### Partes do exercício
1 > Responda com base no trecho da página:
(a) Que empresa desenvolveu originalmente os principais campos sírios de gás?
(b) Desde que ano o ISIS ocupava a província de Deir Ez Zor?
(c) Em que dia o Ministério de Defesa russo distribuiu as imagens aéreas?
2 > Diga se cada afirmação concorda com o trecho da página e cite as palavras que decidem:
(a) O ISIS ocupava a província de Deir Ez Zor desde 2015.
(b) A Força Curda de Defesa da Síria é apoiada pelo governo Assad.
(c) Segundo a declaração russa, as tropas das Forças de Defesa da Síria se deslocam pela margem esquerda do Eufrates.
3 > Transcreva sem alterações a parte do trecho da página que começa em "Traduzido por Vila" e termina em "o contrário disso.".

Traduzido por Vila Vudu

The Big ISIS and SDF Lies of the US—‘Kurdistan’ and New Gas Wars


Manchetes dos principais veículos da grande mídia-empresa ocidental comemoraram a captura dos maiores campos de gás natural em torno da província síria de Deir Ez Zor como se fosse vitória da Síria. Exemplo dessas manchetes: “FDS [Forças de Defesa da Síria e/ou Forças Democráticas Sírias; ing. SDF, Syrian Defense Forces (são curdos)], Recaptura do Controle pelo ISIS Campo de Gás na Síria.” Atenção à palavra “recaptura” – que faz crer que o proprietário original dos campos de gás, o estado sírio, teria conseguido recuperar para si valiosos recursos econômicos roubados dele por terroristas do ISIS. A verdade é o contrário disso.

Uma Força Curda de Defesa da Síria, apoiada não pelo governo Assad de Damasco, mas pelo Pentágono e pelo exército israelense e outras forças hostis ao governo de Bashar al-Assad, acaba de anunciar que controla os principais campos sírios de gás originalmente desenvolvidos pela Texas Conoco Oil Company, petroleira com sede em Houston. O noticiário ocidental padrão da operação segue as linhas gerais de “Forças sírias apoiadas pelos EUA derrotaram o Estado Islâmico e recuperaram uma unidade de produção da empresa Conoco, na área rica em petróleo, de Deir Ez Zor, privando os militantes, de importante fonte de renda.”

Por trás desse quadro está ocultada a feia realidade de que soldados dos EUA servindo ao Pentágono foram expostos como ponta de lança a serviço de terroristas do ISIS e dos curdos da FDS. O ISIS ocupava a província Deir Ez Zor e seus campos de gás e petróleo desde 2014, tirando do governo de Assad uma de suas principais fontes de renda e de energia.

Dia 24 de setembro, o Ministério de Defesa russo distribuiu imagens aéreas que mostravam equipamento de Forças Especiais do Exército dos EUA em locais onde operam militantes do ISIS ao norte da cidade de Deir ez Zor. As imagens mostram unidades do Exército dos EUA abrindo passagem para as Forças de Defesa [também chamadas Democráticas] da Síria, predominantemente curdas, deixando-as atravessar as formações de combate de terroristas do Estado Islâmico – como disse o Ministério russo, em declaração:


“Sem qualquer resistência dos militantes do ISIS, tropas das Forças de Defesa da Síria estão-se deslocando ao longo da margem esquerda do rio Eufrates em direção à cidade de Deir ez-Zor” –como se lê na declaração.

Entradas de um conjunto de dados de apontamento
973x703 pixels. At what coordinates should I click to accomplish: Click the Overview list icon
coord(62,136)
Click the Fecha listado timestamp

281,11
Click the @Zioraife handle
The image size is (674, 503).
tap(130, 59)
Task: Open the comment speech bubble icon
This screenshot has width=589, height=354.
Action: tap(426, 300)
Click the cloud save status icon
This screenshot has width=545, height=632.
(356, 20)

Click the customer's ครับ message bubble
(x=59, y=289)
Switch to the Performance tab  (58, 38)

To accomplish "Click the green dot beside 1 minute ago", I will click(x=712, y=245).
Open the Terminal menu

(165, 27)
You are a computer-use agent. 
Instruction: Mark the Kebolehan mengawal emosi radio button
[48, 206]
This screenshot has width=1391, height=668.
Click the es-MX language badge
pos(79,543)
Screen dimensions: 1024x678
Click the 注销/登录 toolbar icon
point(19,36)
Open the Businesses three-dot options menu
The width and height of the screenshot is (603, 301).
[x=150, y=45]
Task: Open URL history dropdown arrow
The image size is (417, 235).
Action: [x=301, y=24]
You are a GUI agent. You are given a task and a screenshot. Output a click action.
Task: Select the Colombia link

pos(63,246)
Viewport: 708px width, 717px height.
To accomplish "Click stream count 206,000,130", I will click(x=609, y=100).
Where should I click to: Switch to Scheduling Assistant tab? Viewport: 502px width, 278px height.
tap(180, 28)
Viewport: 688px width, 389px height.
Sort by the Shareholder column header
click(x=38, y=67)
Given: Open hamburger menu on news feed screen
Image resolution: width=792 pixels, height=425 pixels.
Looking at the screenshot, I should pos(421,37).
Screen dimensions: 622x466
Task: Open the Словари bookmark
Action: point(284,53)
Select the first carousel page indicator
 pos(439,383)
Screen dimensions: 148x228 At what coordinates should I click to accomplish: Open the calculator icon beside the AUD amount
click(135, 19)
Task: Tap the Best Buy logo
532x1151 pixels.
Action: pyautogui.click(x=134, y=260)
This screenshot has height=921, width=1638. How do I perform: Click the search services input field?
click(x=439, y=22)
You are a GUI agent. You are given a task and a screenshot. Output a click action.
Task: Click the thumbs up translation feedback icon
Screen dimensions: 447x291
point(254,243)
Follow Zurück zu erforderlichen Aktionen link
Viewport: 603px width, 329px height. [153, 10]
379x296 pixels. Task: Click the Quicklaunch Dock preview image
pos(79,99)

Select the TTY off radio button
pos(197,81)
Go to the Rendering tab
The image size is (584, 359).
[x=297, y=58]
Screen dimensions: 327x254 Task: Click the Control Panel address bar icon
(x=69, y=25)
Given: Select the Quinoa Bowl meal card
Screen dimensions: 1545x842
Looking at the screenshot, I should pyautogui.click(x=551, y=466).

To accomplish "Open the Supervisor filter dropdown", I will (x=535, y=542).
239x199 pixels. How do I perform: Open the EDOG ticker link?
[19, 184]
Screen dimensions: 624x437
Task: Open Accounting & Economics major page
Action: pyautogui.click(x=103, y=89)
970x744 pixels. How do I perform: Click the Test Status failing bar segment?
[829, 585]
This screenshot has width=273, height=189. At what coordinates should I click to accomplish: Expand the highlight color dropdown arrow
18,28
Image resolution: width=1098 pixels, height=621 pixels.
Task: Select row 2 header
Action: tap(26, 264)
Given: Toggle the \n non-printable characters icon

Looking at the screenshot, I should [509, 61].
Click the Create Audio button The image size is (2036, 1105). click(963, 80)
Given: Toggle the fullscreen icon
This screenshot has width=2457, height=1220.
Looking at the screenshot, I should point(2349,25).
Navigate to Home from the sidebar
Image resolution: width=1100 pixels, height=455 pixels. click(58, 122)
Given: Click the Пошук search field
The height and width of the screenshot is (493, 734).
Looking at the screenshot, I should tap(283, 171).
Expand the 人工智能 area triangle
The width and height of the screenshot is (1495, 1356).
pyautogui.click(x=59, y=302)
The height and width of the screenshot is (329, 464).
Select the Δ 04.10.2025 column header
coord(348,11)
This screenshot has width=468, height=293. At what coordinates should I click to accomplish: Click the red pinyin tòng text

### Respostas
1 >
(a) A Texas Conoco Oil Company, petroleira com sede em Houston.
(b) Desde 2014.
(c) Em 24 de setembro.

2 >
(a) Não: "O ISIS ocupava a província Deir Ez Zor e seus campos de gás e petróleo desde 2014".
(b) Não: "apoiada não pelo governo Assad de Damasco, mas pelo Pentágono".
(c) Sim: "estão-se deslocando ao longo da margem esquerda do rio Eufrates em direção à cidade de Deir ez-Zor".

3 >
Traduzido por Vila Vudu

The Big ISIS and SDF Lies of the US—‘Kurdistan’ and New Gas Wars


Manchetes dos principais veículos da grande mídia-empresa ocidental comemoraram a captura dos maiores campos de gás natural em torno da província síria de Deir Ez Zor como se fosse vitória da Síria. Exemplo dessas manchetes: “FDS [Forças de Defesa da Síria e/ou Forças Democráticas Sírias; ing. SDF, Syrian Defense Forces (são curdos)], Recaptura do Controle pelo ISIS Campo de Gás na Síria.” Atenção à palavra “recaptura” – que faz crer que o proprietário original dos campos de gás, o estado sírio, teria conseguido recuperar para si valiosos recursos econômicos roubados dele por terroristas do ISIS. A verdade é o contrário disso.